Keep your Nov. 8 date

October 20, 1988

DOES today's widespread election polling disserve the public and the candidates? Not really. Some surveys may be flawed in their sampling and order of questions. But in major races like the presidency, many surveys are available and a fair idea of opinion can be tracked by looking at a bundle of evidence.

The problem lies more in the over-interpretation of results, and in the manipulative nature of today's campaigning, which screens candidates from direct contact with the public.

Many voters think that surveys, if perceived as forecasting election outcomes instead of sampling views at a moment in time, can be self-fulfilling, robbing the electorate of a meaningful vote.

The voter should never concede on the value of his ballot. Elections are public business meetings. Each voter is a shareholder. In a democracy, one person's vote counts as much as another's.

Public surveys are not elections. Pundits who talk about elections, reporters like Sam Donaldson and David Broder, our MacNeil-Lehrer friends Gergen and Shields, editorial page writers - none of what they say substitutes for voting. A pundit's vote counts no more than yours.

If the media-centered story of the election gets confused with the real thing, we have chiefly ourselves to blame.

Now, Michael Dukakis complains that George Bush's lead in the polls makes it hard for the Democrat's campaign to get its spirits up.

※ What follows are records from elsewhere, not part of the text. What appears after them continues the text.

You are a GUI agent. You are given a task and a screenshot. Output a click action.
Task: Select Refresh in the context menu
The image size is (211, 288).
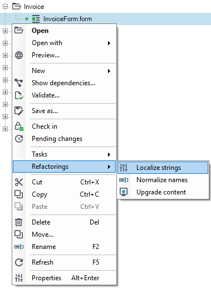click(65, 262)
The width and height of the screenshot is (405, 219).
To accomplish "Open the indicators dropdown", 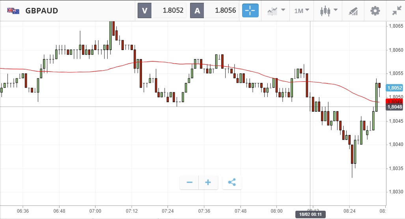I will [x=276, y=11].
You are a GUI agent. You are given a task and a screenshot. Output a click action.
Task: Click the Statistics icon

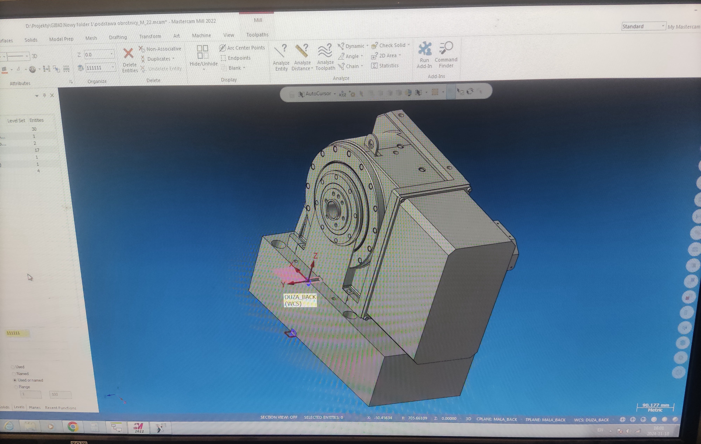point(374,66)
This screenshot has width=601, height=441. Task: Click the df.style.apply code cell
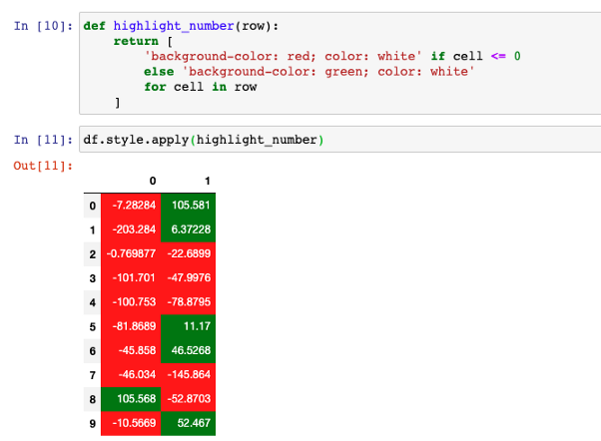click(339, 138)
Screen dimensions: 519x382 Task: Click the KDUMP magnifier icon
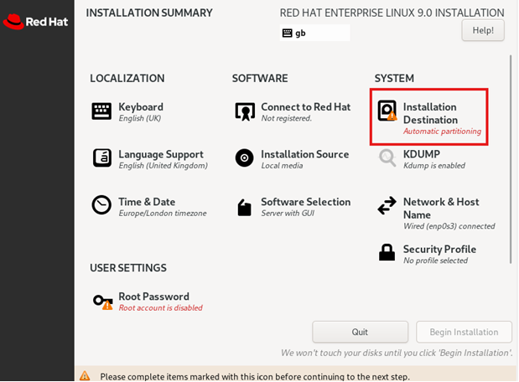pos(387,157)
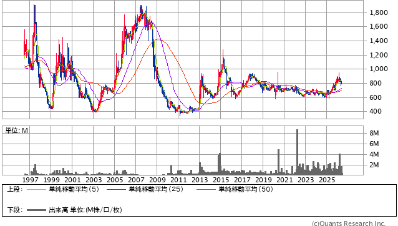Screen dimensions: 398x226
Task: Click the 2M volume axis label
Action: pos(374,165)
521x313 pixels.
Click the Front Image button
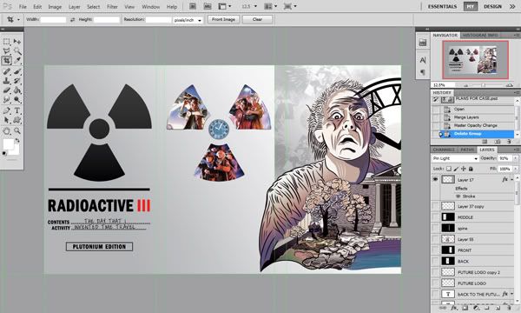coord(223,19)
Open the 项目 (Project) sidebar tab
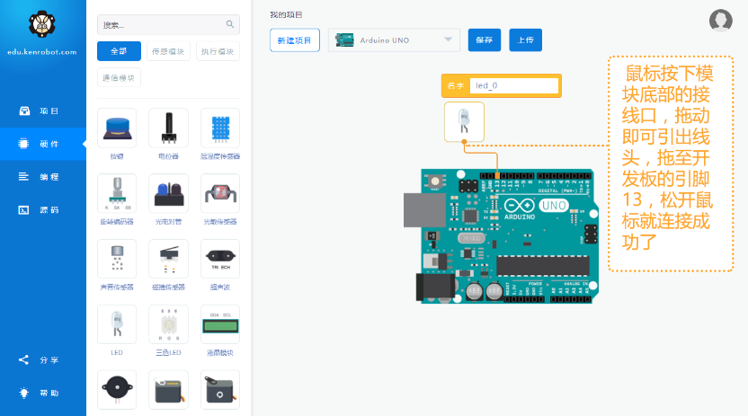The width and height of the screenshot is (748, 416). pyautogui.click(x=42, y=111)
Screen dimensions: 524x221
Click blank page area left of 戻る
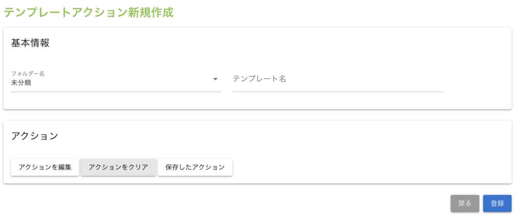256,204
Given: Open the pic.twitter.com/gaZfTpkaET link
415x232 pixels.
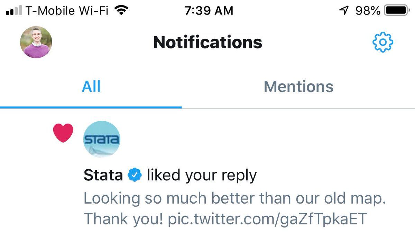Looking at the screenshot, I should pyautogui.click(x=267, y=219).
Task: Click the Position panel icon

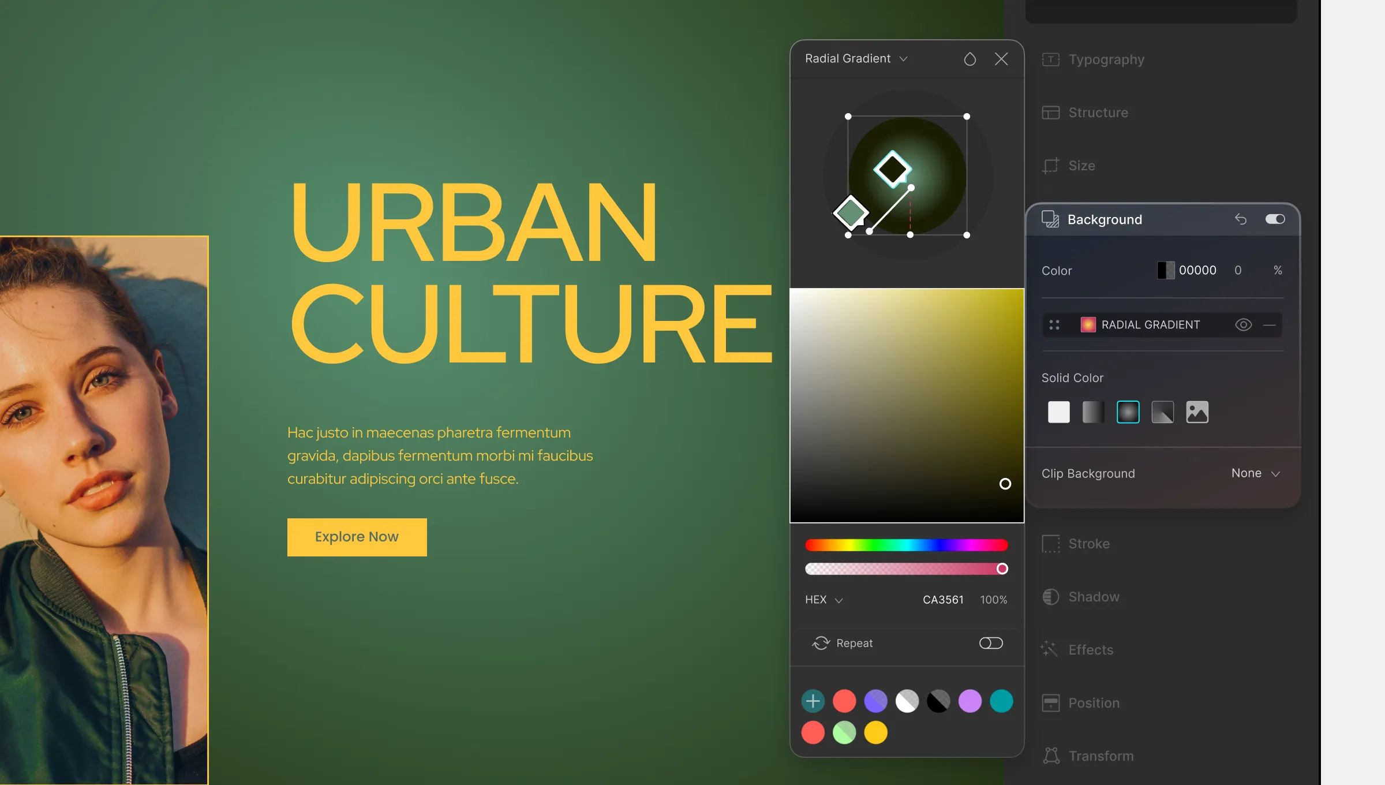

If Mr. Bush were suffering Mr. Dukakis's fate, would Dukakis fret?

Not everyone is turned off by election '88. Voter registration in states like California and Minnesota is running high. Public forums are rare. But those that are held - like one at the Kennedy Library in Boston this week, with representatives from the Bush and Dukakis camps arguing national security - are jammed with citizens aburst with questions.

Each voter has his own election to decide. Don't give up on yours.